THE TASK: Copy each line containing the word "accomplish" from the records that follow, please.

Saved data entries:
--------
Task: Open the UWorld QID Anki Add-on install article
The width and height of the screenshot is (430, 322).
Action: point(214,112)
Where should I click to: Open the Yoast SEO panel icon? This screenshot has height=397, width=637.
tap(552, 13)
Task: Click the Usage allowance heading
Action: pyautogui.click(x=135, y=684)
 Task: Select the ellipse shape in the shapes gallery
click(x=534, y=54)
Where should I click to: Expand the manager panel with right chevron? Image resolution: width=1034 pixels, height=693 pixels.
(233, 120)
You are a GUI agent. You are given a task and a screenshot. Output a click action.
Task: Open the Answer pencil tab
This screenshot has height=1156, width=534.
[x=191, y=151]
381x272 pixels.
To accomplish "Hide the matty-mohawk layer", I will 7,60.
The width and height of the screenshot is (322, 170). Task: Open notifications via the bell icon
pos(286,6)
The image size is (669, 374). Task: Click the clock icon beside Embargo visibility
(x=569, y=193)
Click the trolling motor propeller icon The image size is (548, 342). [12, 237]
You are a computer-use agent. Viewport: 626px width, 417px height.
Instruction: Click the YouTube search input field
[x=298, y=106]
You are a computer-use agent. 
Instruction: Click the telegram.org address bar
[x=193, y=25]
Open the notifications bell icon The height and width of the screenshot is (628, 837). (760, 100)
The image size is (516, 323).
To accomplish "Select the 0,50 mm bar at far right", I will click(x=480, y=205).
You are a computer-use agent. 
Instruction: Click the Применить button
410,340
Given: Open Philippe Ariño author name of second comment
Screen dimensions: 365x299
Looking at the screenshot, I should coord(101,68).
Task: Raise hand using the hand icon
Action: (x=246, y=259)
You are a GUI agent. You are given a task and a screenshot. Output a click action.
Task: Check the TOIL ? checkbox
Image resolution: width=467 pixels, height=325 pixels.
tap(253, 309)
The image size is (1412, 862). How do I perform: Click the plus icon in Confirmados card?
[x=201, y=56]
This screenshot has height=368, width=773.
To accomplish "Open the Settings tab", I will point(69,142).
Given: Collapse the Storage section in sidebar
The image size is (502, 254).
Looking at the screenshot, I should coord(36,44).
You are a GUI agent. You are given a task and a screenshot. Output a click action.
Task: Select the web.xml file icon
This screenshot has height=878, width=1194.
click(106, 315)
--------
WORKED SOLUTION:
To accomplish "Hide the matty-mohawk layer", I will 7,60.
To accomplish "Select the 0,50 mm bar at far right", I will click(x=480, y=205).
To accomplish "Open the Settings tab", I will point(69,142).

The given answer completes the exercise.